## WHAT YOU ARE ASKED TO DO
The part below that opens with the line containing "Doar dus [tab] (108, 1197)" and closes with the line containing "Clyst Hydon Primary School (956, 1945)" should be copied exactly, minus any pictures.

Records excerpted from a collection
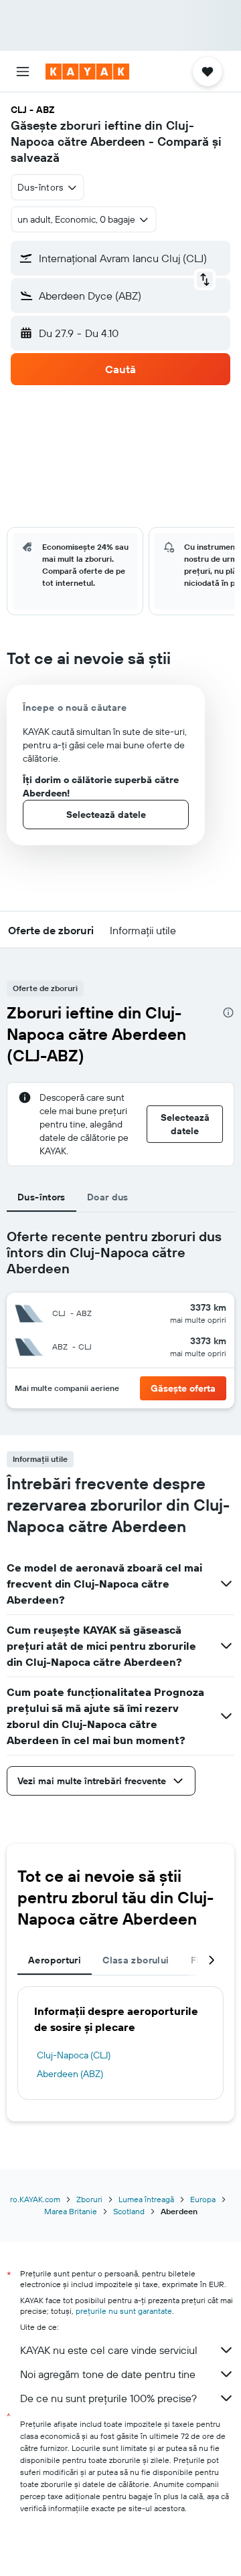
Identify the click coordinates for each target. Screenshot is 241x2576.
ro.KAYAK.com (35, 2199)
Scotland (129, 2211)
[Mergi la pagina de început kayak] (87, 72)
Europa (203, 2199)
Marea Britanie (70, 2211)
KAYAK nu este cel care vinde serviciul (108, 2350)
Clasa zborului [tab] (135, 1960)
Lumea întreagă (146, 2199)
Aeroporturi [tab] (54, 1960)
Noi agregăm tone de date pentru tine (107, 2374)
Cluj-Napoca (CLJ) (73, 2055)
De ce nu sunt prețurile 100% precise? (108, 2398)
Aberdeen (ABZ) (70, 2074)
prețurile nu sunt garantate (124, 2311)
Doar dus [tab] (108, 1197)
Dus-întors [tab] (41, 1197)
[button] (22, 71)
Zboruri (89, 2199)
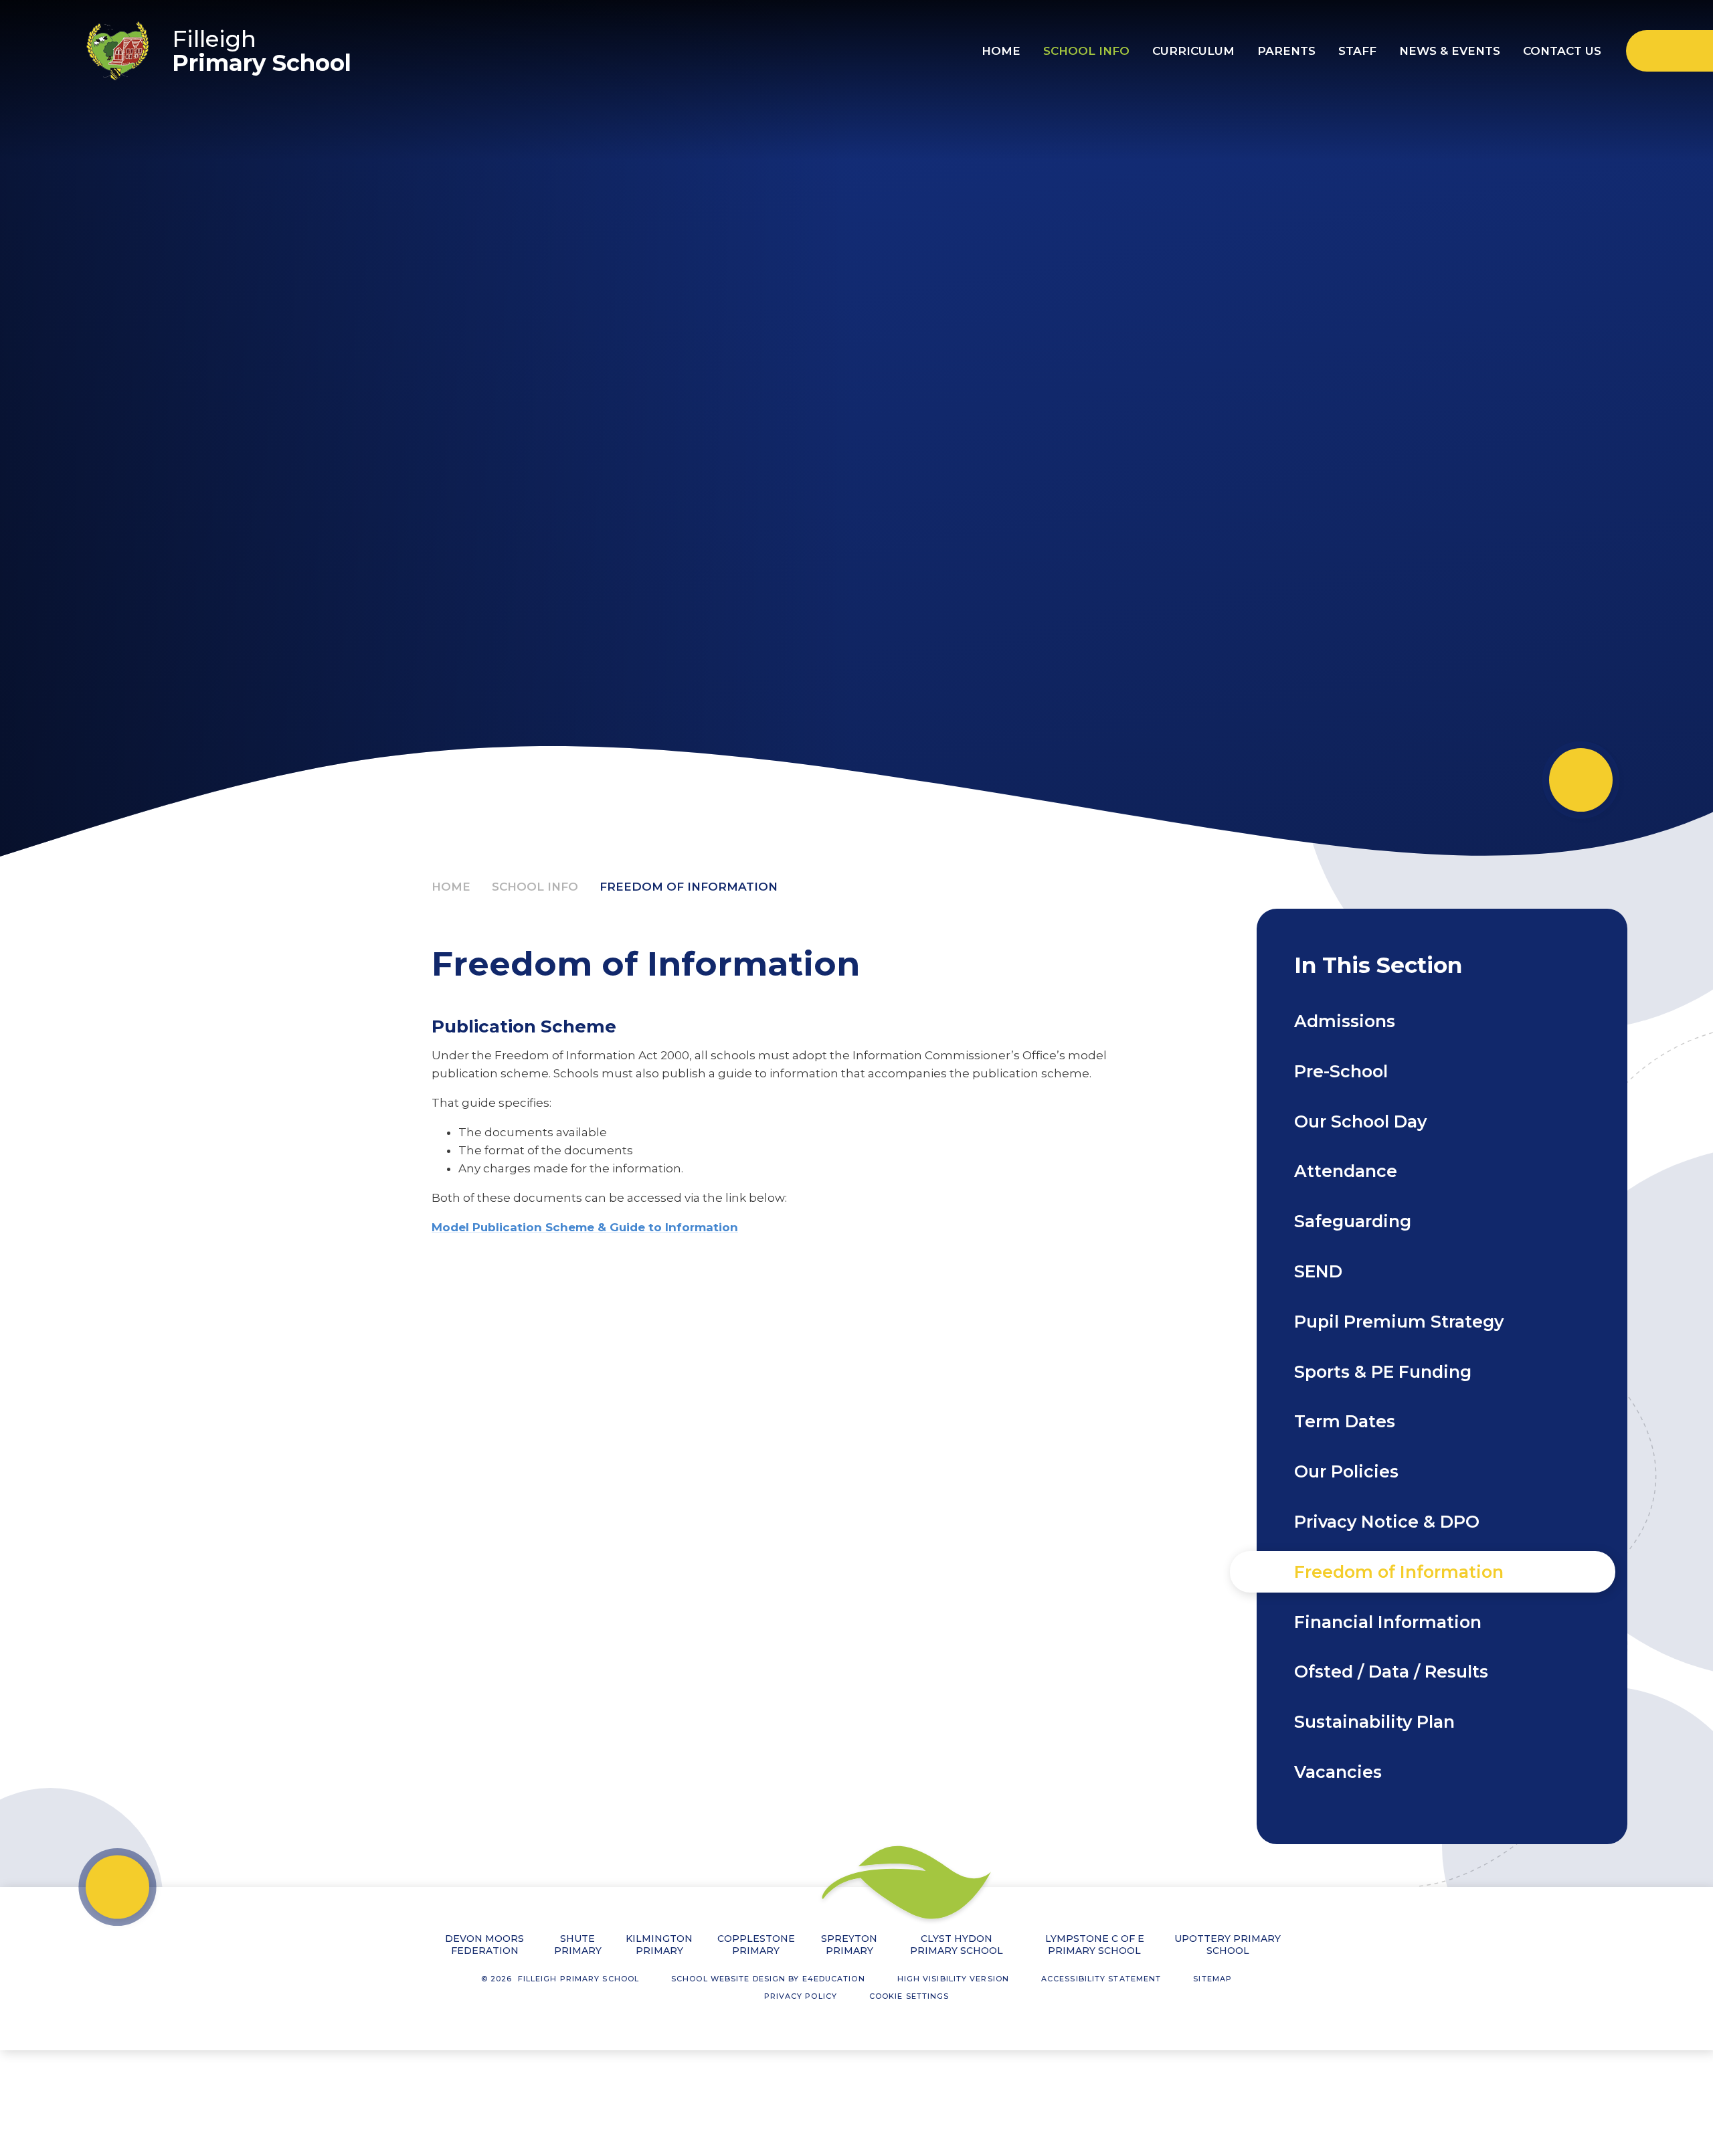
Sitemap (1212, 1978)
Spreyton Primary (849, 1945)
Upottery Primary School (1227, 1945)
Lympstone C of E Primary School (1094, 1945)
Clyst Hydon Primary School (956, 1945)
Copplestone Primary (756, 1945)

## ANSWER SECTION
Doar dus [tab] (108, 1197)
Dus-întors [tab] (41, 1197)
[button] (22, 71)
Zboruri (89, 2199)
Sitemap (1212, 1978)
Spreyton Primary (849, 1945)
Upottery Primary School (1227, 1945)
Lympstone C of E Primary School (1094, 1945)
Clyst Hydon Primary School (956, 1945)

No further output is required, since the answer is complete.